Working to achieve this level of cost containment has been both difficult and disruptive, but necessary. We plan to continue to find ways to be more efficient in order to manage fixed cost increases and enable investments in financial aid, faculty recruitment and retention, and academic programs. But, consistently cutting and reallocating at a level higher than our rate of new investment will ultimately have a negative impact on the quality of the institution. With continued reduction in the level of state support, it will become extraordinarily difficult to continue to provide the same level of financial aid to our students, to keep world-class faculty on the Ann Arbor campus, and to provide the range of innovative educational programs we do today.

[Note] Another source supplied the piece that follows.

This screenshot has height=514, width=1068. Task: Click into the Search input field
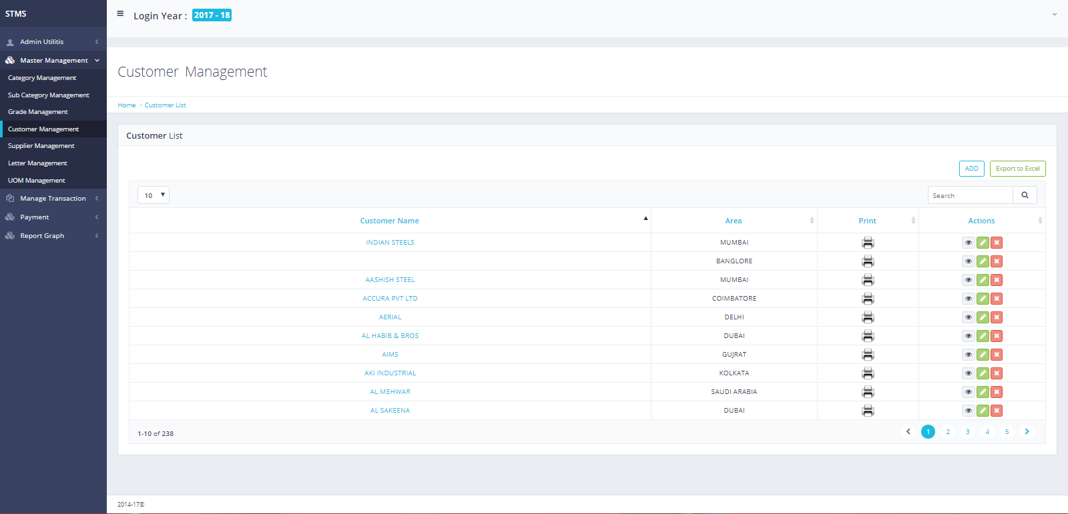click(970, 195)
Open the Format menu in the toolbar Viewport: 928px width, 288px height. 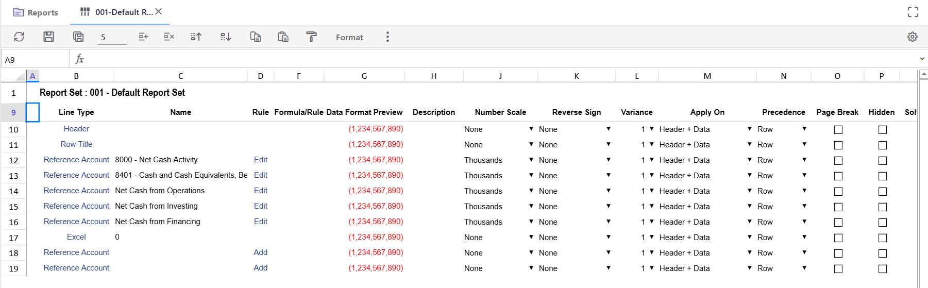349,37
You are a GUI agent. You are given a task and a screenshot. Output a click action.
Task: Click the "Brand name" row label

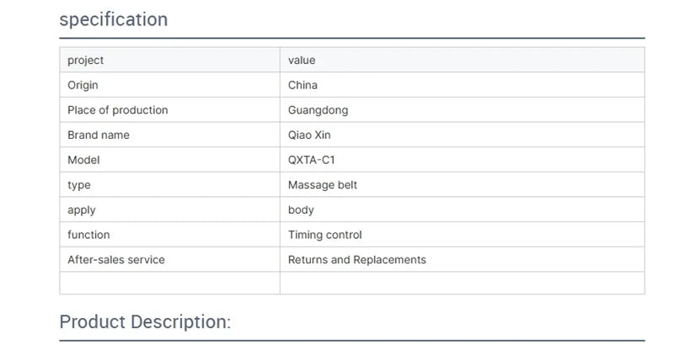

The General Fund Budget Recommendation
The attached Table 1 summarizes the General Fund budget recommendation for FY2012. As mentioned previously, the proposed budget reflects the assumption that the State appropriation will be $268.8 million.
The revenue lines on Table 1 require some explanation. Overall, tuition revenue is budgeted to increase by 7.3%. This is due to increased enrollment relative to budget, along with rate increases. Proposed rate increases are 6.7% for resident undergraduates, 4.9% for non-resident undergraduates and 4.9% for most graduate programs. The increase in Indirect Cost Recovery is due to growth in research. This revenue is used to offset the indirect costs associated with the increase in research volume.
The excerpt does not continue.